» Set task 1: Which lines of the records contain the string "section"? Pick out each such line, treating uppercase and lowercase letters as different.

» Extract:
-=-=-
Last Updated on Thursday, 13 July 2017, 17:25 by Denis Chabrol

The Mazaruni Prison

The Guyana Prison Service is about to adopt a new governance structure that has been recommended by a Jamaica-headquartered consultancy service stemming from a fire last year that claimed the lives of 17 inmates, Minister of Public Security Khemraj Ramjattan announced Thursday.

He expressed confidence that the recommended governance structure that would include a Board of Governor and an Executive Direct of the prison service to be renamed a correctional institution would work.

“Indeed, it’s some experts that are advising me. I am no expert in this and we put out there that we would like to have options from people who know a thing or two about the modernised governance of prisons,” he said when asked why he believed that the new structure would work.

Ramjattan said the model being recommended by Trevor Hamilton and Associates has been tested in other countries and the consultant has done work for Jamaica’s prison system.
-=-=-
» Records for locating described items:

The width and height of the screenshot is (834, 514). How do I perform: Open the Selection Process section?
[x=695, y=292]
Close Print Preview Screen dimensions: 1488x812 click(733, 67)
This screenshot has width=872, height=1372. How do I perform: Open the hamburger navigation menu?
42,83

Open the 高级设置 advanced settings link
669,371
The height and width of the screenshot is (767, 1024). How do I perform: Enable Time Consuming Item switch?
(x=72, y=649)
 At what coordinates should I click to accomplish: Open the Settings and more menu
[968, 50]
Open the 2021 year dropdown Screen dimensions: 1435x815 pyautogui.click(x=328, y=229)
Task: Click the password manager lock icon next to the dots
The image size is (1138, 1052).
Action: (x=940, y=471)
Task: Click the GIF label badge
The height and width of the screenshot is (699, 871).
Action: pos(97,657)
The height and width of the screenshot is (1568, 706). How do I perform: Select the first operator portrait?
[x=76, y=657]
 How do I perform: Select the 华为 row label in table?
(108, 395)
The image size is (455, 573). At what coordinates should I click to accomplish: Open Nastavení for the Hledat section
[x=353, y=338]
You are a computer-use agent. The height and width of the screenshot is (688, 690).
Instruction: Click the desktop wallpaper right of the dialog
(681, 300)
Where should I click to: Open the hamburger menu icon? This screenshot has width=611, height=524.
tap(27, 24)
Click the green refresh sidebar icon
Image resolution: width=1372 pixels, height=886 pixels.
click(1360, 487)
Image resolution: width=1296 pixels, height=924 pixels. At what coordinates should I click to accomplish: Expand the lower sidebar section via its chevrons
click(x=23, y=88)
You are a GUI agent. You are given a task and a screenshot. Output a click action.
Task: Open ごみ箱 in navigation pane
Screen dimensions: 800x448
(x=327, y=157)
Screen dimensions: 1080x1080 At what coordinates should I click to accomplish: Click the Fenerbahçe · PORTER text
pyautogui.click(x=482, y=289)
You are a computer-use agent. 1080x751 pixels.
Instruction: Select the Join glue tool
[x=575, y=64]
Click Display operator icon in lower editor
-=-=-
» Set task 2:
Answer these questions about the prison governance article:
(a) How many inmates died in the fire last year?
(b) Which consultancy recommended the model?
(c) For which country's prison system has the consultant done work?

» Exercise solution 1:
The width and height of the screenshot is (834, 514). How do I perform: Open the Selection Process section?
The image size is (455, 573). At what coordinates should I click to accomplish: Open Nastavení for the Hledat section
Image resolution: width=1296 pixels, height=924 pixels. At what coordinates should I click to accomplish: Expand the lower sidebar section via its chevrons

» Exercise solution 2:
(a) 17
(b) Trevor Hamilton and Associates
(c) Jamaica